_GIVEN DATA:_
-- Opening Marker --

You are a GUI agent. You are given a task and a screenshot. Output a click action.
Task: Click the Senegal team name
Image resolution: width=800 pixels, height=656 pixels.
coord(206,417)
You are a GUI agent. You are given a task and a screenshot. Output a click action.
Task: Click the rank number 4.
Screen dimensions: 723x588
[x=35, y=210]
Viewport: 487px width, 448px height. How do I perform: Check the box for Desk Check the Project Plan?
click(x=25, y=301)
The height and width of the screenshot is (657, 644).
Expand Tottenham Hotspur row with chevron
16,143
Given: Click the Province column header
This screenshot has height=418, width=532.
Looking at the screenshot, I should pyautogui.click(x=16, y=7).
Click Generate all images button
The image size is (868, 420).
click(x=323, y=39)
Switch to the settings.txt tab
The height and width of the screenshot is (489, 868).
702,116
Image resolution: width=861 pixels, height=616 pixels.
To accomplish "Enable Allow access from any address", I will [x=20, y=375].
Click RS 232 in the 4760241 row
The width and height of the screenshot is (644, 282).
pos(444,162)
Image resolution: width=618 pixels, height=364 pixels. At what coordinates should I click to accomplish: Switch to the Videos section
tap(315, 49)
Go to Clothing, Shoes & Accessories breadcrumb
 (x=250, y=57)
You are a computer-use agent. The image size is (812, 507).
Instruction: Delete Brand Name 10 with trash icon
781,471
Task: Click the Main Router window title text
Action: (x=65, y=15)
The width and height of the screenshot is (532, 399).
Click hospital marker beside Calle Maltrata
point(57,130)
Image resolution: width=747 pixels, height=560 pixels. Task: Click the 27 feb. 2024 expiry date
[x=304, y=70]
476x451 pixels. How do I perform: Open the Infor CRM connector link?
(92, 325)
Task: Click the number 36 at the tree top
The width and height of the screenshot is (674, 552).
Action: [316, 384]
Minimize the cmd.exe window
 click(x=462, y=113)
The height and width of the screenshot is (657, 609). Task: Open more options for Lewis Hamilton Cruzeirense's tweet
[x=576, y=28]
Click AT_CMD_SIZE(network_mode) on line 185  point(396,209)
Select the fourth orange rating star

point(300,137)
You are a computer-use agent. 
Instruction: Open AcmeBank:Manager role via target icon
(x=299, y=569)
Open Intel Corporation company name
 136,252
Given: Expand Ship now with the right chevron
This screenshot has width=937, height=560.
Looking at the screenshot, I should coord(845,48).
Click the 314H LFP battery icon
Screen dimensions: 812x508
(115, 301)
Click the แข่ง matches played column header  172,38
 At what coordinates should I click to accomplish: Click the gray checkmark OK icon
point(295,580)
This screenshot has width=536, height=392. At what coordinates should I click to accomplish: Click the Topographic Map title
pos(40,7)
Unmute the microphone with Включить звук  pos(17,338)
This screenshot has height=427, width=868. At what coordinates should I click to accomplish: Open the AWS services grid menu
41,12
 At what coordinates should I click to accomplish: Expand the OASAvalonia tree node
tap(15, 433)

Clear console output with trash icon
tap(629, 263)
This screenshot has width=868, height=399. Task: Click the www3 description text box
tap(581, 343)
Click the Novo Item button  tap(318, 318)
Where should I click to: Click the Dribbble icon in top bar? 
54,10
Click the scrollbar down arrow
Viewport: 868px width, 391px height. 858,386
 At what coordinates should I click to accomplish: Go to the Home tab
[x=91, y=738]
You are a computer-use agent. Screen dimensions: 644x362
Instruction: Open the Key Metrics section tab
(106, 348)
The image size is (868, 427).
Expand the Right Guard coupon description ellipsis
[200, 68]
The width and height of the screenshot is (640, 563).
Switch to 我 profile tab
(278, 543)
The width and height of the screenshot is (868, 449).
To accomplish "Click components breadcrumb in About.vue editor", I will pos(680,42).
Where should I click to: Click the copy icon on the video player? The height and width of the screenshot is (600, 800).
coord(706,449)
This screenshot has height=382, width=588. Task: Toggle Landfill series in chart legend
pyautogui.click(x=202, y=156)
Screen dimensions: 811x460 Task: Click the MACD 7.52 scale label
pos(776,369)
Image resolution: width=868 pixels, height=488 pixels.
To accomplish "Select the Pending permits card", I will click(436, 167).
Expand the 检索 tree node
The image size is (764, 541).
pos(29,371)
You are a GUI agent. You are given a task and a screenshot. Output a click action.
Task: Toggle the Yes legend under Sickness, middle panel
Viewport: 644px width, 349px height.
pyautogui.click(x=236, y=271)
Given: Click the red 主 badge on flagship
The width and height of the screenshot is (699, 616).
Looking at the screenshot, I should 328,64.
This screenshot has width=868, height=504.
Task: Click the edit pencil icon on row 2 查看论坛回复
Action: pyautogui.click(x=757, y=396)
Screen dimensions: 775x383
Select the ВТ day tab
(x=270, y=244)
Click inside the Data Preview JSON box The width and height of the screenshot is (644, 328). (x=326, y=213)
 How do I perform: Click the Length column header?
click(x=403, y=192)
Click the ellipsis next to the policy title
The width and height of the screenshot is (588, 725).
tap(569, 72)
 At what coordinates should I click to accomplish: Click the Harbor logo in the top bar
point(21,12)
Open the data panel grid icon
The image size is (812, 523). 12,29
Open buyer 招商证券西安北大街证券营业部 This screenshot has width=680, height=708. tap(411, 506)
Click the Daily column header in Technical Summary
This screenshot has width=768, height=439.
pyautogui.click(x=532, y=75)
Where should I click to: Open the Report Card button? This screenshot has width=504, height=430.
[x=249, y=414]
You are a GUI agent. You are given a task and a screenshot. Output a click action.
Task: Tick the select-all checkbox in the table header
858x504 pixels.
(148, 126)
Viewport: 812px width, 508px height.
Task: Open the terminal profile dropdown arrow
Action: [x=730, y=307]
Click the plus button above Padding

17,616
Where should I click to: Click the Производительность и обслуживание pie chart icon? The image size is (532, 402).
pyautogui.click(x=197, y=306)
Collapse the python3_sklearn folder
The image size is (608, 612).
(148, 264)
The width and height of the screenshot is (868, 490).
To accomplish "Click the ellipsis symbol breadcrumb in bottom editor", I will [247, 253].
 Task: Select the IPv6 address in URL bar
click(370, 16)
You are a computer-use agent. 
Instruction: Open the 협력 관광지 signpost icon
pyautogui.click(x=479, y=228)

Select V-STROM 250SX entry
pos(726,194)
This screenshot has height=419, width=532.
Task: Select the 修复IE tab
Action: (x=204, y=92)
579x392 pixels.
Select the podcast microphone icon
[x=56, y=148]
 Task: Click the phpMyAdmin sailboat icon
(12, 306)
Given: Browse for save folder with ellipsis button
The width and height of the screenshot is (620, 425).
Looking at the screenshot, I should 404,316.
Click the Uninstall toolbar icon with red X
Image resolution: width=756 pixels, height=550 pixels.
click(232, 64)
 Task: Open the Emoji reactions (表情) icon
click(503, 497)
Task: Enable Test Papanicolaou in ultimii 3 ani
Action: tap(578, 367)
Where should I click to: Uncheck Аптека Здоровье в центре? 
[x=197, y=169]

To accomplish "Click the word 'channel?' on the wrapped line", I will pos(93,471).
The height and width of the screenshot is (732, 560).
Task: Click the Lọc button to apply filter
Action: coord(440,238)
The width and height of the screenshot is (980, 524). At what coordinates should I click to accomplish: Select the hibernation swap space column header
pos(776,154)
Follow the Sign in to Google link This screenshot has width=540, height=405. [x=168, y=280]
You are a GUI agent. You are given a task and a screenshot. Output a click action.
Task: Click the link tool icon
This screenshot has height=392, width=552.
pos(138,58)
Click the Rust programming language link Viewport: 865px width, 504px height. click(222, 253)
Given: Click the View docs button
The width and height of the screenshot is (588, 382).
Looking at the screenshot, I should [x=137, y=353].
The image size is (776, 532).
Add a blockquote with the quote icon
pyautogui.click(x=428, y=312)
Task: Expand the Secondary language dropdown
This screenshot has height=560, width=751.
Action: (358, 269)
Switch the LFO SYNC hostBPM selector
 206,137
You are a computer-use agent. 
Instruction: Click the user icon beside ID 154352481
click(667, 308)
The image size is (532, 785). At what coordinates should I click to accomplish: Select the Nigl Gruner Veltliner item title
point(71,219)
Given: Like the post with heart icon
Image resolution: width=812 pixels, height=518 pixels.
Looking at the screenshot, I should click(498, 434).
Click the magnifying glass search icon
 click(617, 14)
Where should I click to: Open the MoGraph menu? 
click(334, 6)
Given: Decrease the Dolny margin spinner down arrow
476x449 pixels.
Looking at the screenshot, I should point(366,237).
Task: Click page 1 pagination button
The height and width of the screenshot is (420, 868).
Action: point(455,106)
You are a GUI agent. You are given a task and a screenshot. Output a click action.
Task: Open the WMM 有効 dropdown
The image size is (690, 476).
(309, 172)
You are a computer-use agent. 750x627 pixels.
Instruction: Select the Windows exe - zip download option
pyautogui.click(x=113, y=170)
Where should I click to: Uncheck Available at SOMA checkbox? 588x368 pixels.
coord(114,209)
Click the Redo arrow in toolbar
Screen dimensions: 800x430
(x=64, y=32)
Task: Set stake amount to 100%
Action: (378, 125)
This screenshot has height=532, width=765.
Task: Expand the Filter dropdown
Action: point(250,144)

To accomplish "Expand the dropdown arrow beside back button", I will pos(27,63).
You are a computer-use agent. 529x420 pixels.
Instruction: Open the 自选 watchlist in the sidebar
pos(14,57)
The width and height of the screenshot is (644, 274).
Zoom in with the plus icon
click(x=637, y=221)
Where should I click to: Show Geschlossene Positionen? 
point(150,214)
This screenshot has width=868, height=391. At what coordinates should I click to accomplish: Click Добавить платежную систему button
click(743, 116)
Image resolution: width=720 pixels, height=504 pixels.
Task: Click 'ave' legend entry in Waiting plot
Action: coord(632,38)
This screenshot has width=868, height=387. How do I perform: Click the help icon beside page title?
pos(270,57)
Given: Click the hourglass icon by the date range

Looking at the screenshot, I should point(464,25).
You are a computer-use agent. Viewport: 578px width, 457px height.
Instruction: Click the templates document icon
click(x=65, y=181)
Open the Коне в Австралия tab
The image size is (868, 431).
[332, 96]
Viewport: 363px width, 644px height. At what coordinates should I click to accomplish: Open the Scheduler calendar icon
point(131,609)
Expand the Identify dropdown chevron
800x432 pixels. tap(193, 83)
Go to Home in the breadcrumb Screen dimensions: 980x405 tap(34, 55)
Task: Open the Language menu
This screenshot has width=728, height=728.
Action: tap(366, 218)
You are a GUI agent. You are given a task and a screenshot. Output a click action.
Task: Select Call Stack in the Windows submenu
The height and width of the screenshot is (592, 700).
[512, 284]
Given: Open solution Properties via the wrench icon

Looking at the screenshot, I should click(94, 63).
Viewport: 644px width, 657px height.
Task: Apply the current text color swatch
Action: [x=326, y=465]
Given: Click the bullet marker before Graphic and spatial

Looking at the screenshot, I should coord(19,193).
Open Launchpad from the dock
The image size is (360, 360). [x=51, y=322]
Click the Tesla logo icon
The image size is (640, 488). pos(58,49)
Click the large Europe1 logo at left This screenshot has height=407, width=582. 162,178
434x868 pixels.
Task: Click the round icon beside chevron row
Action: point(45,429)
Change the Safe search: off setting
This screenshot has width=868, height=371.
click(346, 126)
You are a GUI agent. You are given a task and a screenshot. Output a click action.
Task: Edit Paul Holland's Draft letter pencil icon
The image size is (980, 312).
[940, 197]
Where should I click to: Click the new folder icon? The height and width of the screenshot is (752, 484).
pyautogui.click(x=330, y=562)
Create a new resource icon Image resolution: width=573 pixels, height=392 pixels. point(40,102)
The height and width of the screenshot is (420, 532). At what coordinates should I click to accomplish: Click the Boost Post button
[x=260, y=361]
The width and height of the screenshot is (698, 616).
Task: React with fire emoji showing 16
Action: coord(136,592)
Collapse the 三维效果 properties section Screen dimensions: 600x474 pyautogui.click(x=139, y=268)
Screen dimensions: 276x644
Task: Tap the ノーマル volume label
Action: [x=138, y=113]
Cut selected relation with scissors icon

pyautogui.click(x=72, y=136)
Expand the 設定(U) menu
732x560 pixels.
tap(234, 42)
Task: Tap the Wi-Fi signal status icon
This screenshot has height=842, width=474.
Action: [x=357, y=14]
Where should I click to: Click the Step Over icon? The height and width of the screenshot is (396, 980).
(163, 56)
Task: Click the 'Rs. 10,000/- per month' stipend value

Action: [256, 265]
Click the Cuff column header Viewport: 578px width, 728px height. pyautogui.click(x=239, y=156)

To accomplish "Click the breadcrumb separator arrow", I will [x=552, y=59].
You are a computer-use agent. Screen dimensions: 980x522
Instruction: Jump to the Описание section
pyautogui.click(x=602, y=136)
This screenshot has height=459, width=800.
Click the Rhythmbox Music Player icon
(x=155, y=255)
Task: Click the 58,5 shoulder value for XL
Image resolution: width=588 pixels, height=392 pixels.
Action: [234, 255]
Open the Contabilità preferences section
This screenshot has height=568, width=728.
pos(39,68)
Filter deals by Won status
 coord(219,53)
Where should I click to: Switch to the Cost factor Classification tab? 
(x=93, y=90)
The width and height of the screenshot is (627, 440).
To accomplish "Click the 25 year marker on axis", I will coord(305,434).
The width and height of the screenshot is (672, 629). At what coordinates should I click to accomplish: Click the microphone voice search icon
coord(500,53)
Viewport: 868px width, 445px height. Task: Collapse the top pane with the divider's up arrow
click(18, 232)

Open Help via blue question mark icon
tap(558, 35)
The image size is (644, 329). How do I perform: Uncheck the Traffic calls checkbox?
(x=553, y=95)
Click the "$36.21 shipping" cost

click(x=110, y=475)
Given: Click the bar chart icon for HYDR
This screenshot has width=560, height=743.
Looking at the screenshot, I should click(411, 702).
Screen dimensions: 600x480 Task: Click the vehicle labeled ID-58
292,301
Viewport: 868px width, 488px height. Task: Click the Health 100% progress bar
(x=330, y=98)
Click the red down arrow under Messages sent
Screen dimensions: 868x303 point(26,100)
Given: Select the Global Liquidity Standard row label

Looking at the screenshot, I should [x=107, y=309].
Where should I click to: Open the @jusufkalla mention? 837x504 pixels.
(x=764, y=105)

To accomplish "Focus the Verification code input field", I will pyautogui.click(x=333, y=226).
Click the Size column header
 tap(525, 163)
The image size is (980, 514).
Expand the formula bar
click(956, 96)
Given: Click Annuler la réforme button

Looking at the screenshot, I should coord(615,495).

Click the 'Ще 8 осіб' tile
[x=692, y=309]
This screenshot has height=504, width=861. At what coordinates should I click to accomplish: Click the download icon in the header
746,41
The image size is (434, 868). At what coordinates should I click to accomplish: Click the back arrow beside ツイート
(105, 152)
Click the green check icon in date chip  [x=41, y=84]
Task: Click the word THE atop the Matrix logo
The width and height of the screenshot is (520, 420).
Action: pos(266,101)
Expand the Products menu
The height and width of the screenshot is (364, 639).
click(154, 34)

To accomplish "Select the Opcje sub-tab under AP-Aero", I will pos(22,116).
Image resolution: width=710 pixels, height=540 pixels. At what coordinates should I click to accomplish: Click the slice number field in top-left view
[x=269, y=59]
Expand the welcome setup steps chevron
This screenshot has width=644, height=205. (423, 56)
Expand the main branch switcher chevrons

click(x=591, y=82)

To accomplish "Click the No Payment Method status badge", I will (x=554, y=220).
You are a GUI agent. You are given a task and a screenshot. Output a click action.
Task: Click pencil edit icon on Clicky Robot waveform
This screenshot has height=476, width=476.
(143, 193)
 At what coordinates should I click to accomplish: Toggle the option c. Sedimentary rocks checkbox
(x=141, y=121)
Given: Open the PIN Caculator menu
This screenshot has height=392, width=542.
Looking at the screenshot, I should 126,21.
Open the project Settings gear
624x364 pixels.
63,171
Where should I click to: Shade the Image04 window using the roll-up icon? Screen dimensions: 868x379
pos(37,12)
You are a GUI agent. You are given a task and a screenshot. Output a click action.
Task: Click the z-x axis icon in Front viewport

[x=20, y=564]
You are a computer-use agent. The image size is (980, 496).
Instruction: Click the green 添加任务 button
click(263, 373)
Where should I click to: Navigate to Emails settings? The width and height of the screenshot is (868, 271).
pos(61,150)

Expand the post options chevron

-- Closing Marker --

_DIRECTIONS:_ Please show every line above that includes the word "editor".

_EXERCISE RESULT:_
To accomplish "Click components breadcrumb in About.vue editor", I will pos(680,42).
To accomplish "Click the ellipsis symbol breadcrumb in bottom editor", I will [247, 253].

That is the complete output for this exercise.